== Supplied material ==
BEGIN

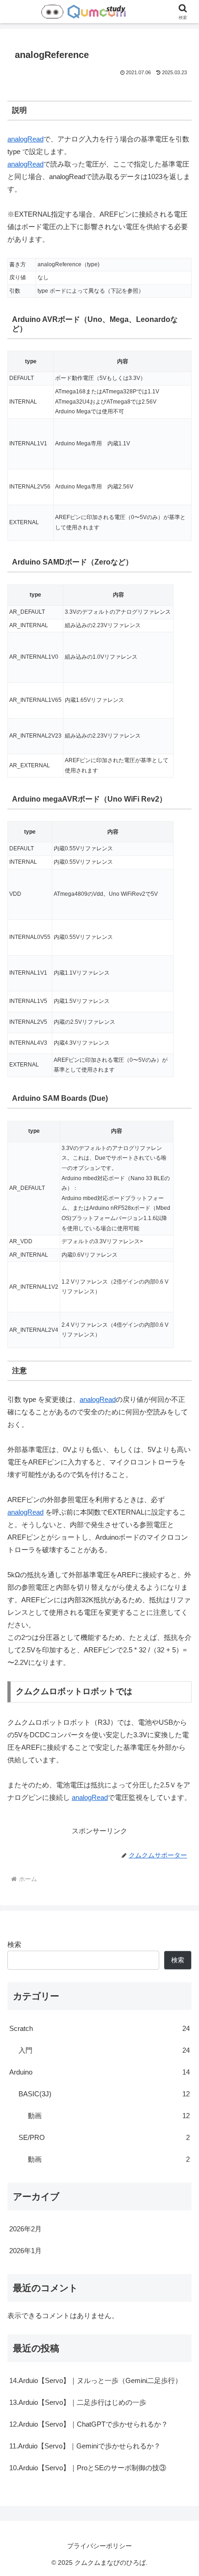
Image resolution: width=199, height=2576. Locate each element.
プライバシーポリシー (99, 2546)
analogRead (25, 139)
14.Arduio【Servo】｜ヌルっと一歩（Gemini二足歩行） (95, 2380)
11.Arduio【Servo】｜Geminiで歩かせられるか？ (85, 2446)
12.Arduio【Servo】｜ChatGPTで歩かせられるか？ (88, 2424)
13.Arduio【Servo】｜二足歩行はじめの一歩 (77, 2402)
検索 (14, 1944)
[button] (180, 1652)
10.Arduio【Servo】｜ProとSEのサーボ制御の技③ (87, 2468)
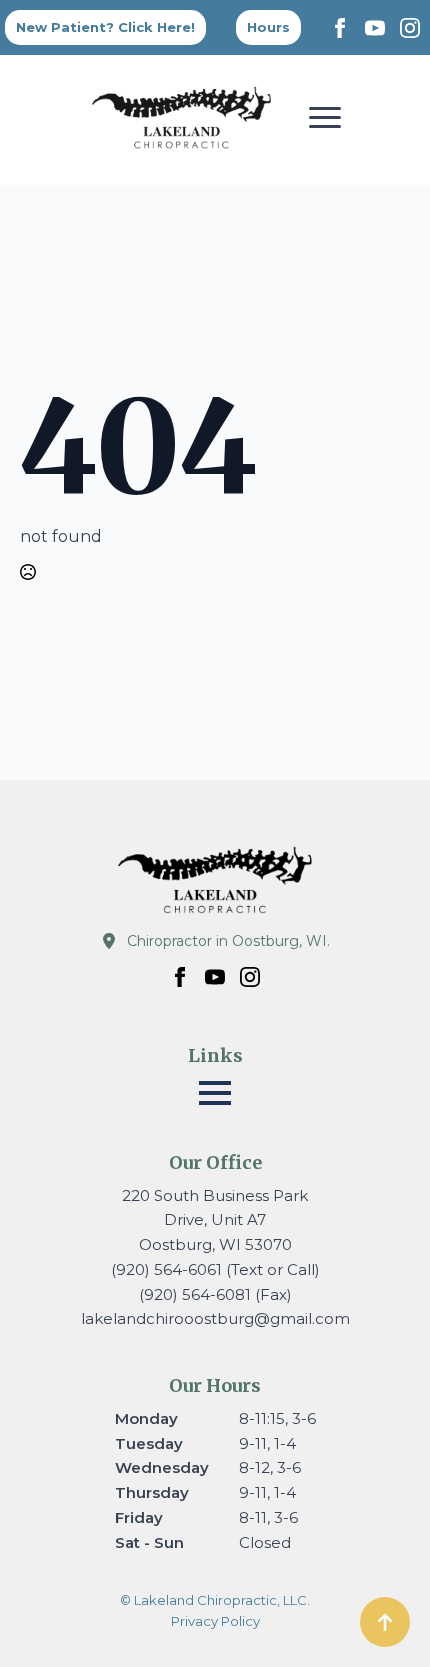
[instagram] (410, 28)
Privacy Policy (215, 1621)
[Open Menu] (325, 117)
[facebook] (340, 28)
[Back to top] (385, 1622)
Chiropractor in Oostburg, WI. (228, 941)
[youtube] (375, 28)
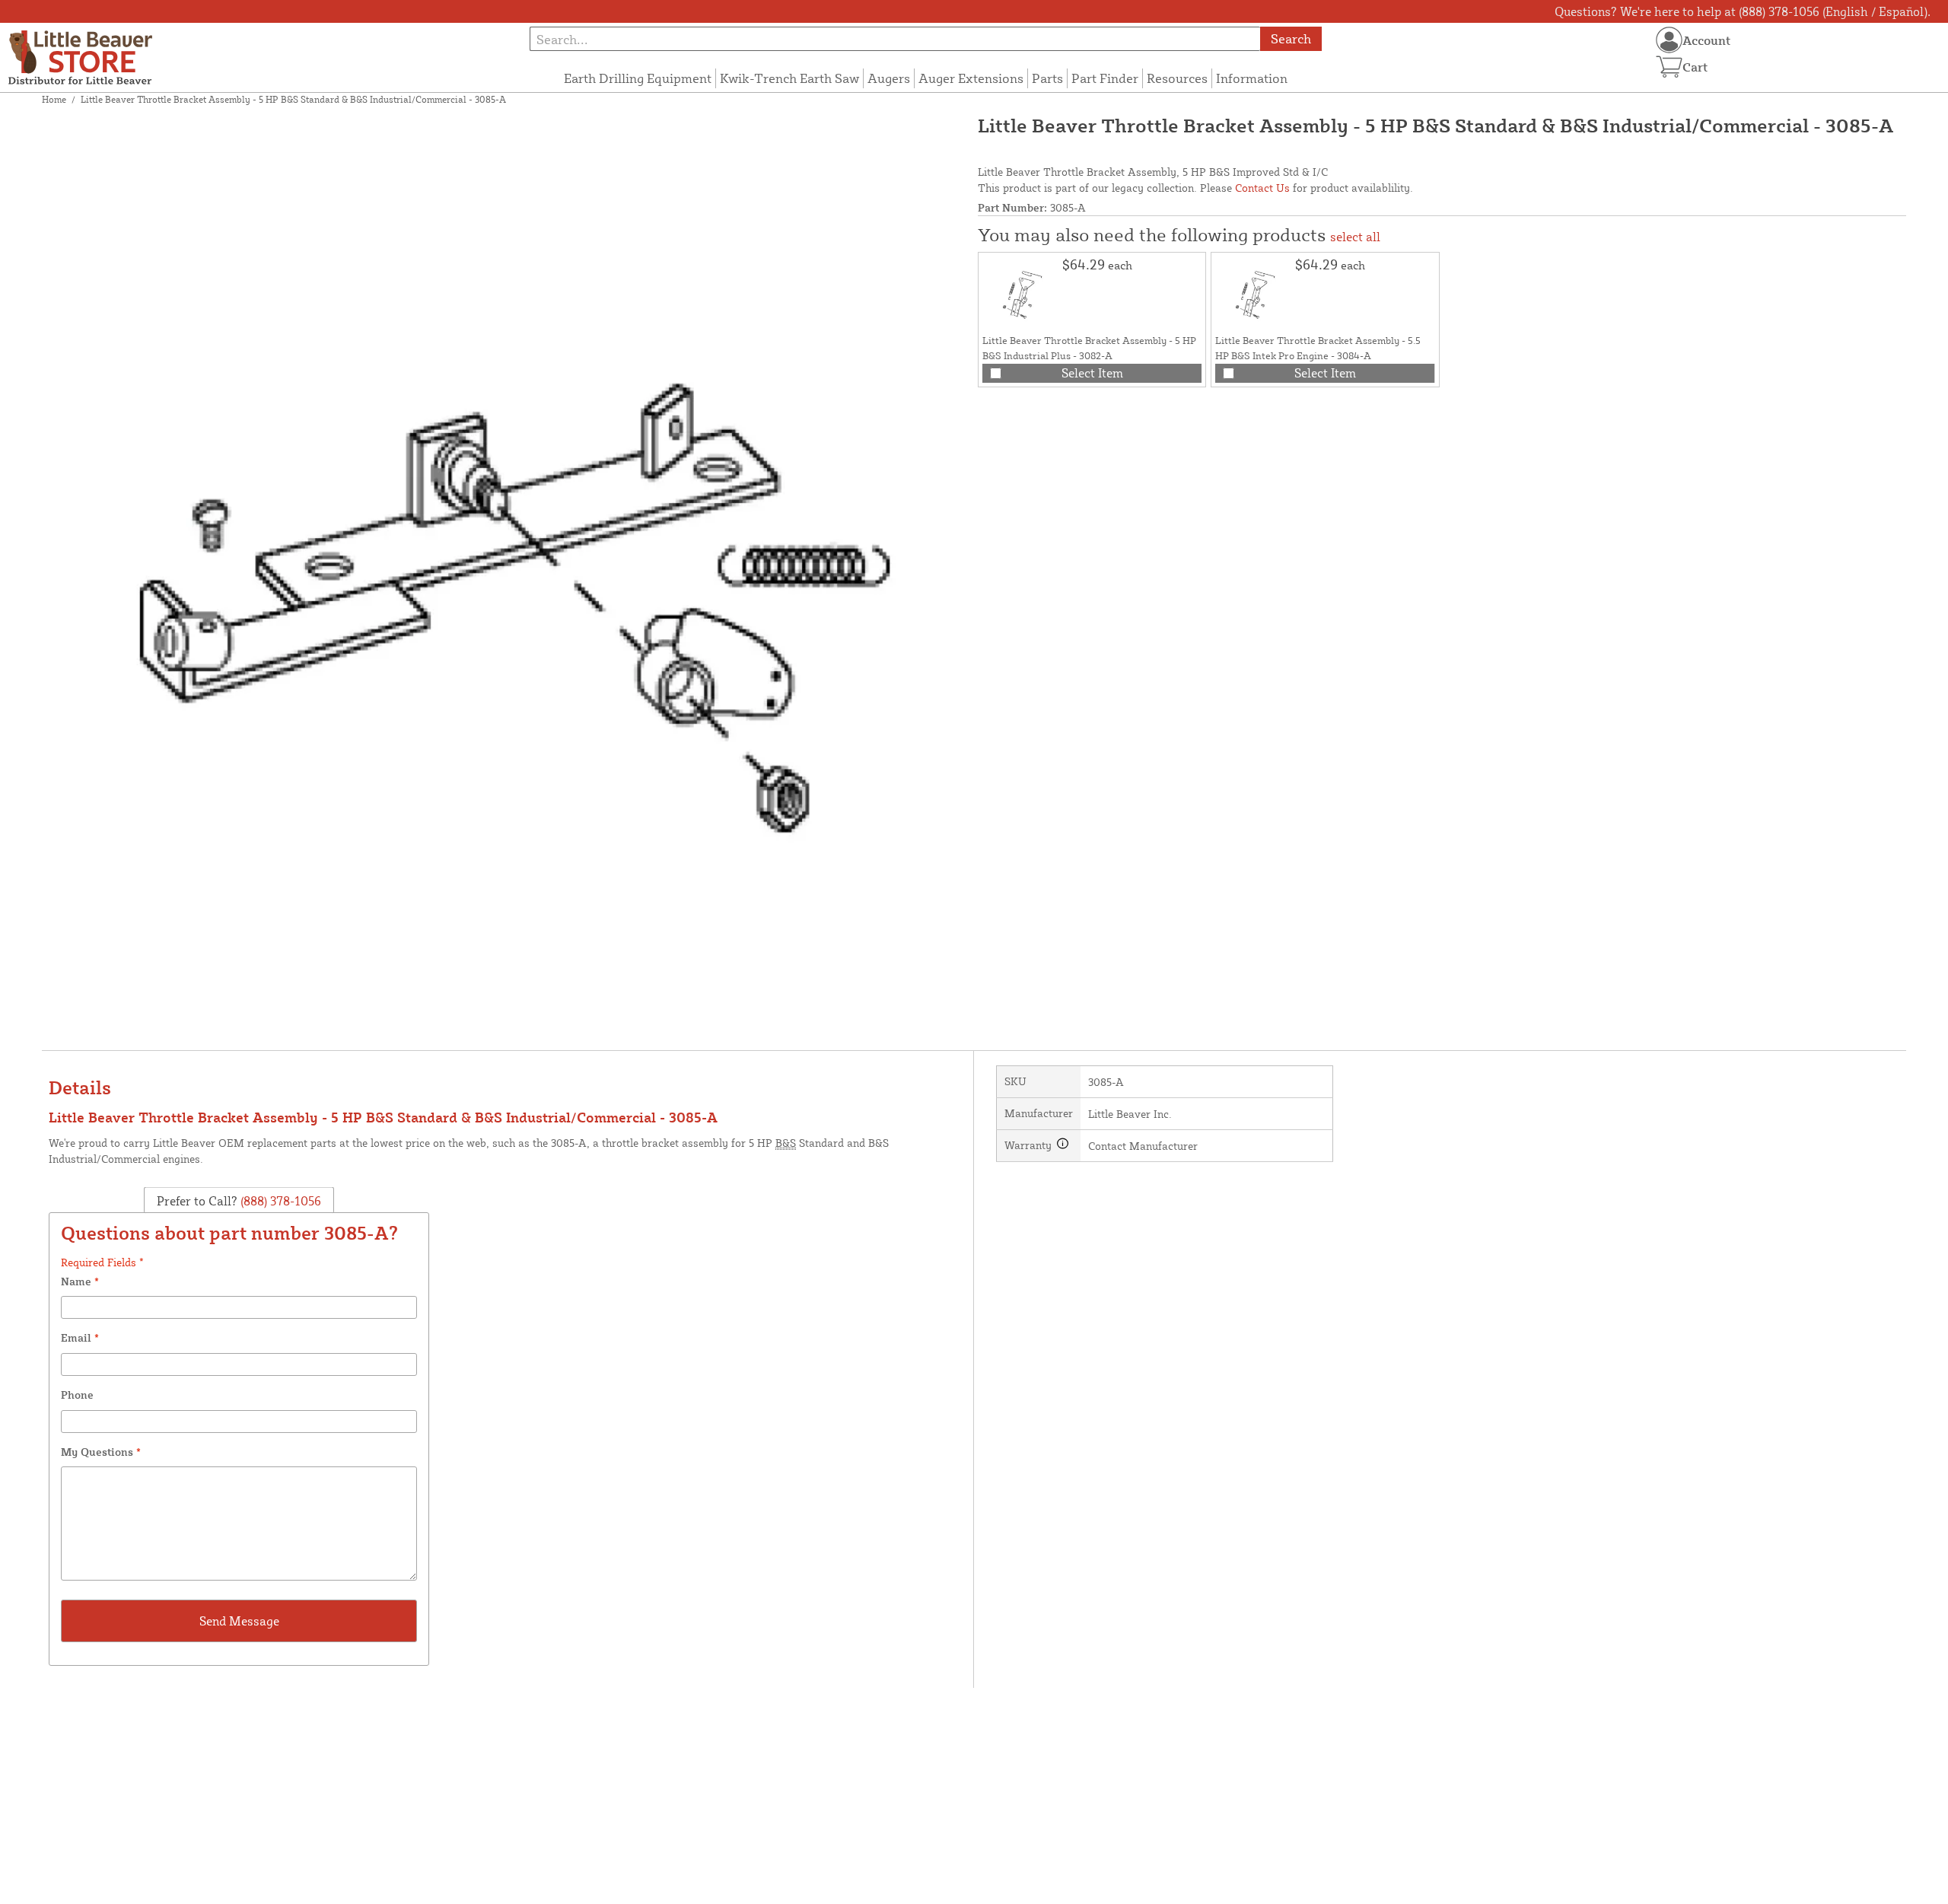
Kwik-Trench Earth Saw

END
BEGIN

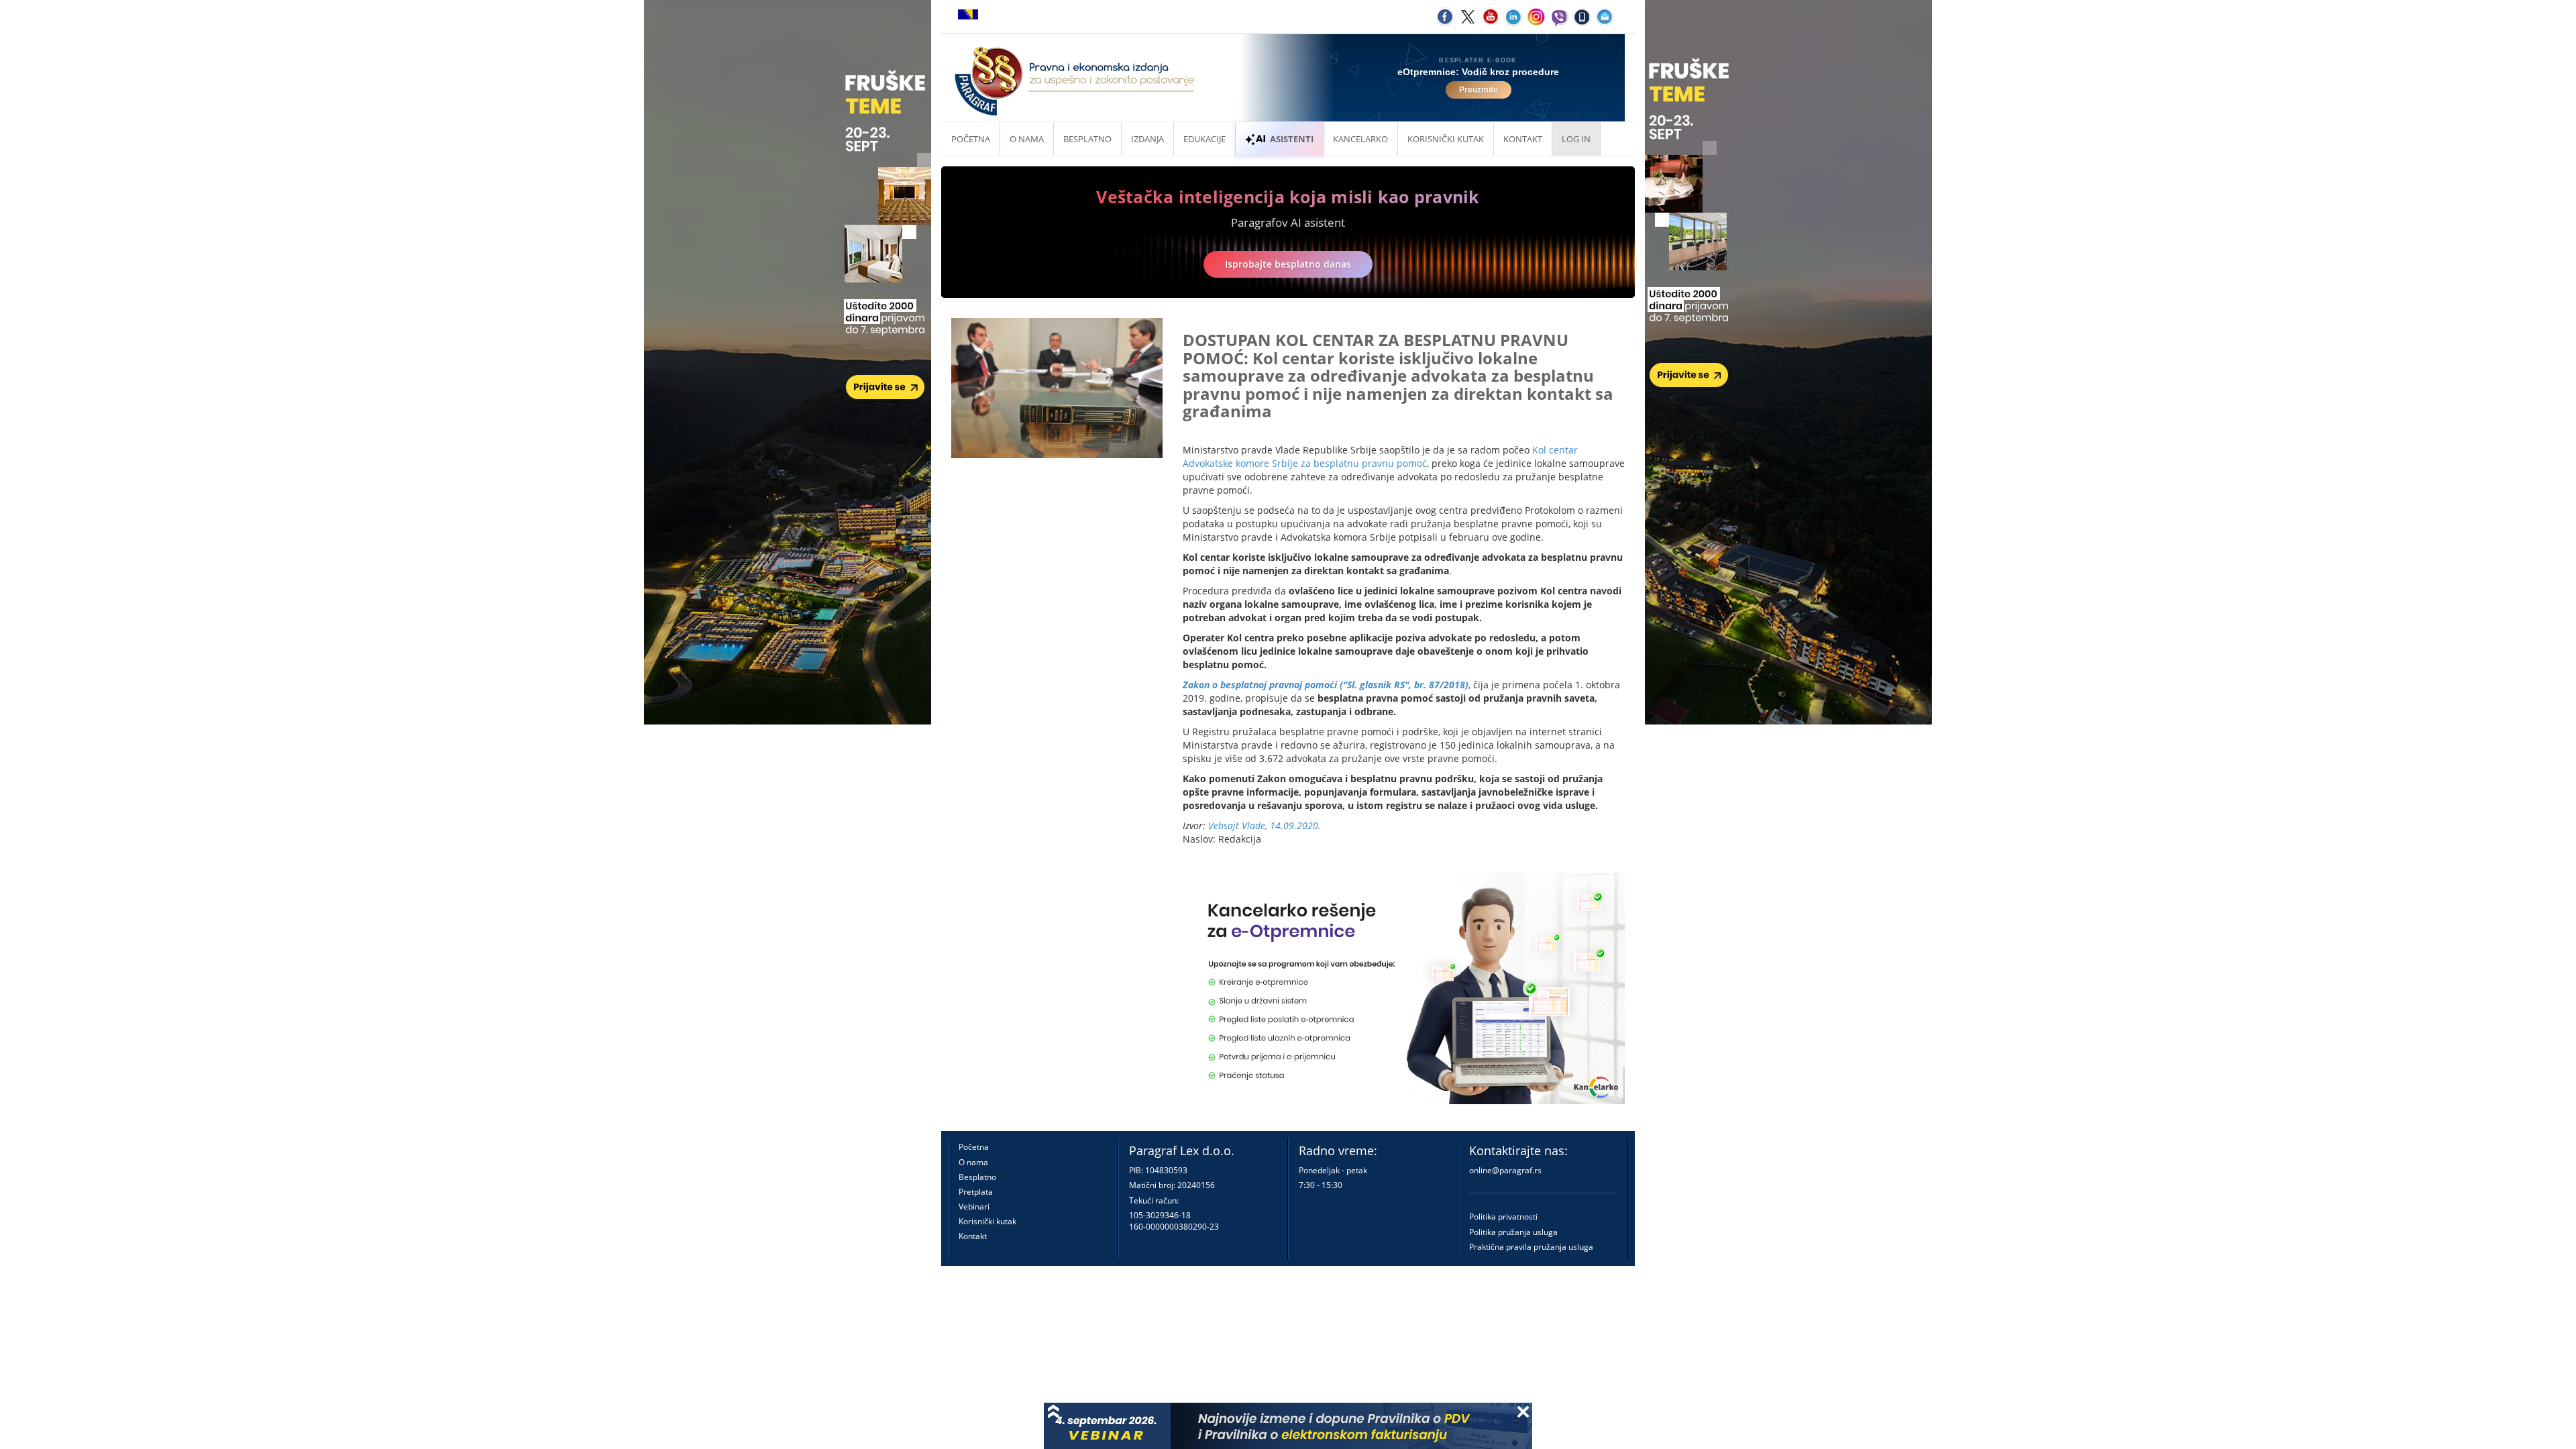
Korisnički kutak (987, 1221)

END

== Work to complete ==
Copy exactly the lines of the entries above from the one containing "analogRead (25, 139)" through the one containing "Kwik-Trench Earth Saw". Both end lines count; pictures do not.

== Result ==
analogRead (25, 139)
14.Arduio【Servo】｜ヌルっと一歩（Gemini二足歩行） (95, 2380)
11.Arduio【Servo】｜Geminiで歩かせられるか？ (85, 2446)
12.Arduio【Servo】｜ChatGPTで歩かせられるか？ (88, 2424)
13.Arduio【Servo】｜二足歩行はじめの一歩 (77, 2402)
検索 (14, 1944)
[button] (180, 1652)
10.Arduio【Servo】｜ProとSEのサーボ制御の技③ (87, 2468)
[instagram] (410, 28)
Privacy Policy (215, 1621)
[Open Menu] (325, 117)
[facebook] (340, 28)
[Back to top] (385, 1622)
Chiropractor in Oostburg, WI. (228, 941)
[youtube] (375, 28)
Kwik-Trench Earth Saw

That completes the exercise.